• [What you should do] Find the line holding "Contact Us [button] (517, 2033)" in the entries below. Give it again exactly, along with every line after it up to and including the line holding "Comment (53, 1705)".

• [Data shown]
Content starts

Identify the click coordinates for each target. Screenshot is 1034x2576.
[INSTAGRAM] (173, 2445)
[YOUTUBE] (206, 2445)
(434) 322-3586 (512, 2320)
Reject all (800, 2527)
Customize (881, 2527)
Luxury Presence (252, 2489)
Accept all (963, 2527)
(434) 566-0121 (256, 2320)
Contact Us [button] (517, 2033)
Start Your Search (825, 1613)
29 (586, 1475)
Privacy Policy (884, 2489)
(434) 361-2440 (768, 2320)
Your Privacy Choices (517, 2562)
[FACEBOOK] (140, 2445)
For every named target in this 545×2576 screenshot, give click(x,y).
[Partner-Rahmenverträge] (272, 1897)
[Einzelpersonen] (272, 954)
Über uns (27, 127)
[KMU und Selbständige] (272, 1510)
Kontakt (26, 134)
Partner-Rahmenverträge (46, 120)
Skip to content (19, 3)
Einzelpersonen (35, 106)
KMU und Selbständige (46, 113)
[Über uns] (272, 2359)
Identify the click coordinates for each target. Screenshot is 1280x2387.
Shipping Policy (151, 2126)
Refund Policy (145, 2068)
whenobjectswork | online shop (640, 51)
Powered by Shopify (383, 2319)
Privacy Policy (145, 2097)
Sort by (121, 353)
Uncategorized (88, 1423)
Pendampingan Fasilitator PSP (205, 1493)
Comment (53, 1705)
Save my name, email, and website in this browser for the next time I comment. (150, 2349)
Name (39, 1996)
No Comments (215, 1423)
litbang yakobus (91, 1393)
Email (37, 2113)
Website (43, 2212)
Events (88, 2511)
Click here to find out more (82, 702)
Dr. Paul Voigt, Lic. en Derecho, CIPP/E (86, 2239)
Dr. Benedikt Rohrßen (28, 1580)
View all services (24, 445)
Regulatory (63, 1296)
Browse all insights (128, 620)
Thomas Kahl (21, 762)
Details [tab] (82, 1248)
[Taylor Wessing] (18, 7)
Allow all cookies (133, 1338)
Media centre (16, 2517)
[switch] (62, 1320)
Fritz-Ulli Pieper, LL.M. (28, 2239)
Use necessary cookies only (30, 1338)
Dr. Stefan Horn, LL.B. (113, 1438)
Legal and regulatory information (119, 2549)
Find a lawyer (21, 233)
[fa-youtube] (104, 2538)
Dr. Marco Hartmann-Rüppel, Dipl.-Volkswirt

Content ends

• [Task response]
Contact Us [button] (517, 2033)
Start Your Search (825, 1613)
29 (586, 1475)
Privacy Policy (884, 2489)
(434) 361-2440 (768, 2320)
Your Privacy Choices (517, 2562)
[FACEBOOK] (140, 2445)
For every named target in this 545×2576 screenshot, give click(x,y).
[Partner-Rahmenverträge] (272, 1897)
[Einzelpersonen] (272, 954)
Über uns (27, 127)
[KMU und Selbständige] (272, 1510)
Kontakt (26, 134)
Partner-Rahmenverträge (46, 120)
Skip to content (19, 3)
Einzelpersonen (35, 106)
KMU und Selbständige (46, 113)
[Über uns] (272, 2359)
Identify the click coordinates for each target. Screenshot is 1280x2387.
Shipping Policy (151, 2126)
Refund Policy (145, 2068)
whenobjectswork | online shop (640, 51)
Powered by Shopify (383, 2319)
Privacy Policy (145, 2097)
Sort by (121, 353)
Uncategorized (88, 1423)
Pendampingan Fasilitator PSP (205, 1493)
Comment (53, 1705)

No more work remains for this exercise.